◆ Saved data entries:
● ● ● ●
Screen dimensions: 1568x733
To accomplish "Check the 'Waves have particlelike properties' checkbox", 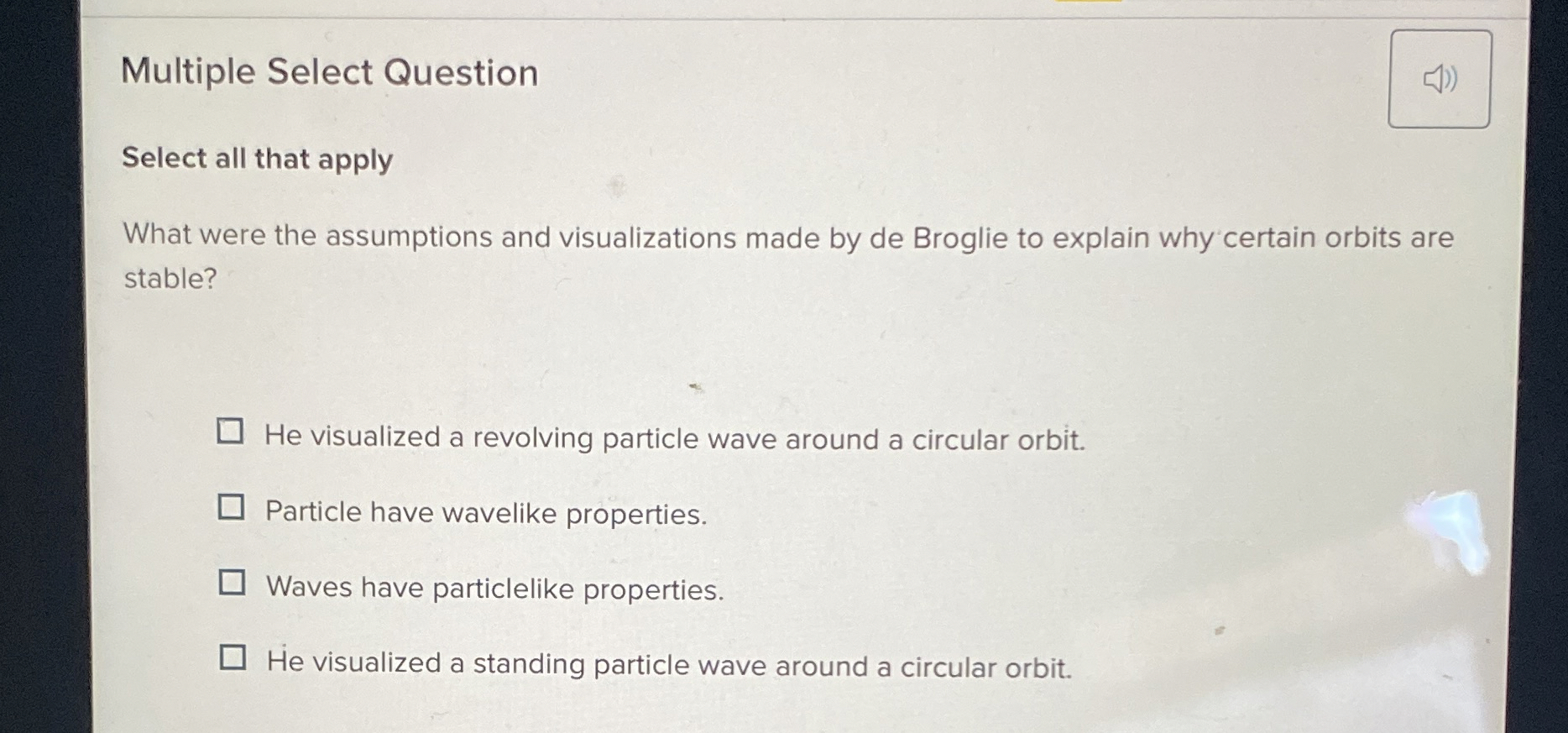I will click(233, 580).
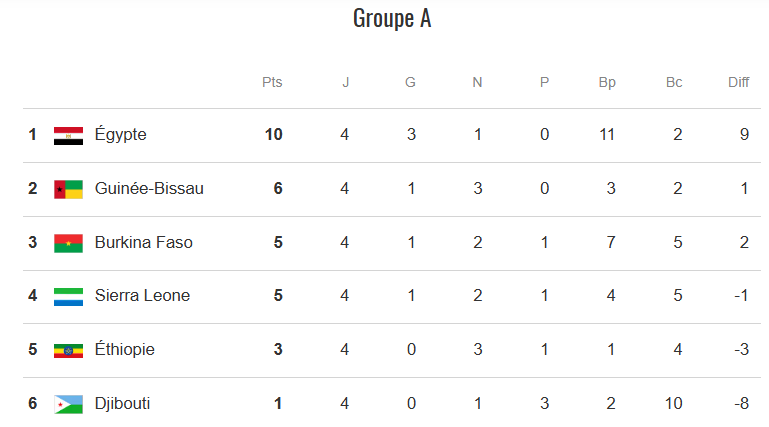The height and width of the screenshot is (427, 769).
Task: Click the Pts column header
Action: point(272,82)
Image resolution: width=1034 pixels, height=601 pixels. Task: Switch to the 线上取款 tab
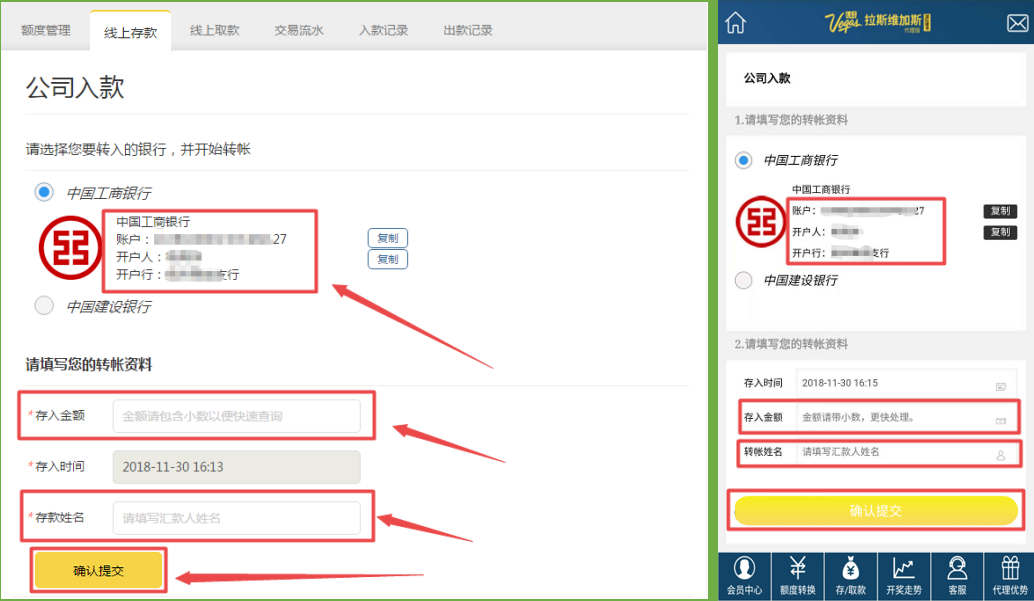coord(214,31)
● ● ● ●
◆ Required action:
Reproduce exactly the part of the records above that begins at the line holding "Image resolution: width=1034" and ends at the final line, both included, leaving out the pictures.

◆ Task solution:
Image resolution: width=1034 pixels, height=601 pixels. Task: Switch to the 线上取款 tab
coord(214,31)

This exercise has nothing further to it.